What needs to be done ::
Write out the listing verbatim. No pictures belong in it.

Data ::
....

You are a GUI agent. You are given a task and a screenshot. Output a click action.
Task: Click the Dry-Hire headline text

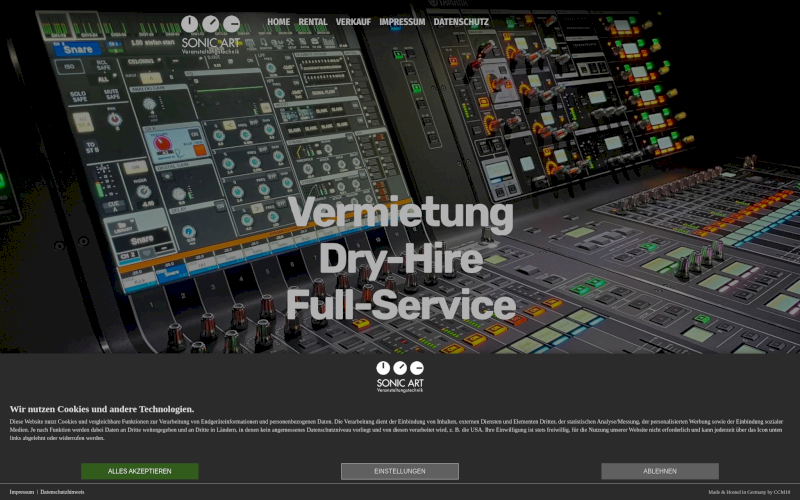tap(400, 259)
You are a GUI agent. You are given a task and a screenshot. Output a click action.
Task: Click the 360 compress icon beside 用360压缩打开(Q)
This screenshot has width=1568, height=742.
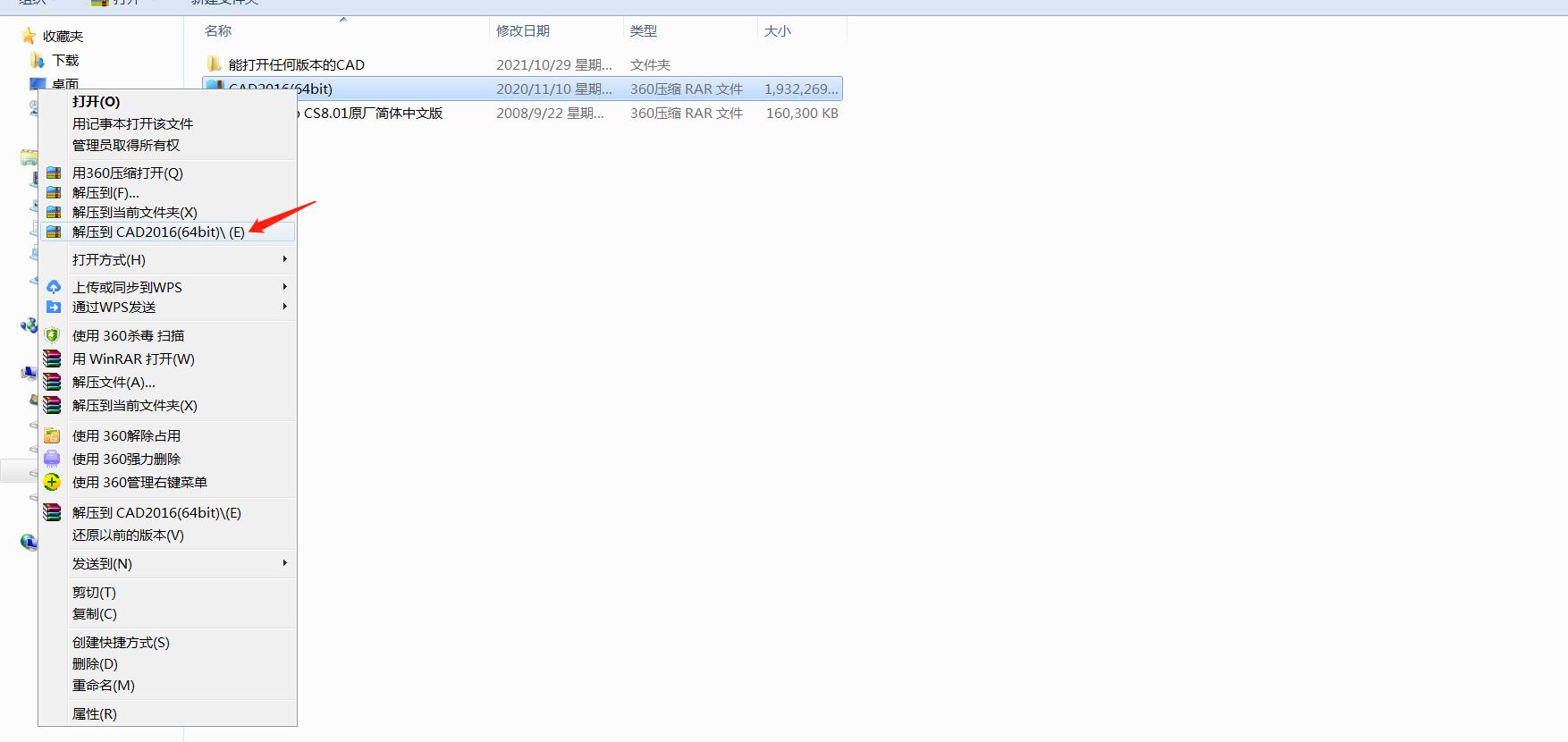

....

Response to the task ::
You are a GUI agent. You are given a task and a screenshot. Output a click action.
Task: Click the Dry-Hire headline text

tap(400, 259)
You are a GUI agent. You are given a task and a screenshot. Output a click action.
Task: Click the 360 compress icon beside 用360压缩打开(Q)
This screenshot has width=1568, height=742.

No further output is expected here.